First of all, I want to THANK YOU for the E46F members for their posts on the front axle replacements. It helped me tons doing mine.

I know there are a lot of good DIY already in this forum for Front Axle replacement, but I though I'd share my front axle replacement experience with you all. One more DIY with pics can't hurt, right? Plus it may helped someone else by providing more reference....

I ended up buying the GKN Loebro axles from Pelican. They're a bit more expensive than the Cardone reman ones, but still cheaper than getting them from BMW dealer.

What started this is the usual: Outer boots are ripped, grease all over the place, and clicking noise when turning. On my pics below, you'll see my brakes are removed and the car is entirely on jack stands because I ended up replacing all 4brake rotors and pads while I'm at it.

Some of the pics below are taken outside the actual car for clarity.

(1) Make sure the car is securely rested on Jack Stands. If possible, soak all the threads with PB Blaster the night before, it will make the job much easier



Remove the plastic undercarriage shields.

(2) As mentioned above, I removed all my brakes (although I don't know if it's necessary to do so if you're not doing brake job). Make sure the calipers are zip tied to the springs and not hanged on the brake line.

(3) I started removing the tie rod end on the passenger side, but later found out you DON'T NEED to remove the tie rod.

(4) Remove the sway bar link from the strut. Then separate the strut from the steering knuckle by removing the strut bolt and hit the steering knuckle with a hammer downward.

(5) To remove the Axle Nut: Hit the dimples on the nut using punch and hammer so it can turn. Afterward, I just hit it a couple times with an electric impact (while my other hand is holding the axle from behind the knuckle to minimize the axle spinning). A couple hits with impacts and the Axle Nut came out.



(6) To separate the outer CV from the hub: I rented an Axle Pusher tool from a local part store. Just bolt the flange on the hub using 3 lug bolts and tighted the center rod until it pushed the axle out.



(7) Now the fun part. To remove the inner CV, crawl under the car (again, please make sure the car is securely supported by jack stands) and using a punch or chisel (I have one from Harbor Freight with the rubber 'handle' that works great), hit the inner CV out from the diff. You can tell from the pics below where I hit it and how to access it from under the car:


This is where you hit:


What I did was hit it like 10x, do a quater turn, hit it another 10x, keep doing it and eventually the axle will pop out from the diff. Make sure the clip is out with the axle on the inner splines. Same procedure for both sides.

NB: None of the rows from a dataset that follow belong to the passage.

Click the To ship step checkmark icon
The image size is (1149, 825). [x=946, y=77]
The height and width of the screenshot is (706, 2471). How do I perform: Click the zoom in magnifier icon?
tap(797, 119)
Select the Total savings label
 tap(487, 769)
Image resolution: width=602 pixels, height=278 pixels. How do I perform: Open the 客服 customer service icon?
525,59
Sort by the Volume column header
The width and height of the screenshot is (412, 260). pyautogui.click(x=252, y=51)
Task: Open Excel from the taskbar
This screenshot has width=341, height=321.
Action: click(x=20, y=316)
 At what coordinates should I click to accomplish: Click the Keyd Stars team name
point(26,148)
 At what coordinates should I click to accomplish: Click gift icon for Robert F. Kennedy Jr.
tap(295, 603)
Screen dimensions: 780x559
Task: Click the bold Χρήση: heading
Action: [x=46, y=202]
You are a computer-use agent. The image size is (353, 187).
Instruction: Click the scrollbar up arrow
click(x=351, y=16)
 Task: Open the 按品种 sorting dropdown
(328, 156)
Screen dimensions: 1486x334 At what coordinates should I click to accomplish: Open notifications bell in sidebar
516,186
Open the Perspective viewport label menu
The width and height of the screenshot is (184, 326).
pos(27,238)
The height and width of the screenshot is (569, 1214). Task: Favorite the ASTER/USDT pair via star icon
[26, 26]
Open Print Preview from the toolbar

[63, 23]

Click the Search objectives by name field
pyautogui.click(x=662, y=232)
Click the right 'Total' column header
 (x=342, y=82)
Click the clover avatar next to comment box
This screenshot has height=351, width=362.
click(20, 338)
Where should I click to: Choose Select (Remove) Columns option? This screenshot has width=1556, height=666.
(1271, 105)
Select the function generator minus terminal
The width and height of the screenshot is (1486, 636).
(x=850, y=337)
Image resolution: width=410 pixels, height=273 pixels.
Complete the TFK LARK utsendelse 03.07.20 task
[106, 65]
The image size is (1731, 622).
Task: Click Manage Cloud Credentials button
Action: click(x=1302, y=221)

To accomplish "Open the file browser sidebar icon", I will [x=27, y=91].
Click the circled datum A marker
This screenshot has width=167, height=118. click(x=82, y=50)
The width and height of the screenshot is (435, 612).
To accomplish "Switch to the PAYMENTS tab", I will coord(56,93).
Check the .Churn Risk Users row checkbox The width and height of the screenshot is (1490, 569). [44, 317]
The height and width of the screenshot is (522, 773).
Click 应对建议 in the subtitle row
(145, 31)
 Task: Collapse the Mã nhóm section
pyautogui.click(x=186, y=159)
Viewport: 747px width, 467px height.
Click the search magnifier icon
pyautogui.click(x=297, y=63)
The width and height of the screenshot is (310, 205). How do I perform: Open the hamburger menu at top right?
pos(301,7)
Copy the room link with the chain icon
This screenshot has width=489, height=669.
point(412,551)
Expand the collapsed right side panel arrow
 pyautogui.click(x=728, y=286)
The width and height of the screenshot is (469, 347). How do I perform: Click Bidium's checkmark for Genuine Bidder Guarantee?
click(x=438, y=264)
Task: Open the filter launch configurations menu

(8) Remove the output axle seals and replace with new ones. I got them from the BMW dealer, I think they're around $17 each. I used a round stock that fits inside the red plastic holder and tap them into place (see pic where I tapped them). Remove the red plastic holder afterward. Apply a little grease on the ID of the seals.



(9) While I'm at it, I drained both front and rear diff fluids (MAKE SURE you can open the fill plug prior to opening the drain plug - sorry to state the obvious ). For the rear, I re filled it up right away using transfer pump and closed the fill plug. For the front, wait to refill until both axles are in.

(10) A lot of people said reuse the old axle retaining C clip. I removed the old clips from the old axles and compared them with the new GKN clips. They are exactly the same size and shape, so I just used the new clips. But if you run into issue, you may want to try using the old ones. Make sure the clip opening is up top (12 o'clock)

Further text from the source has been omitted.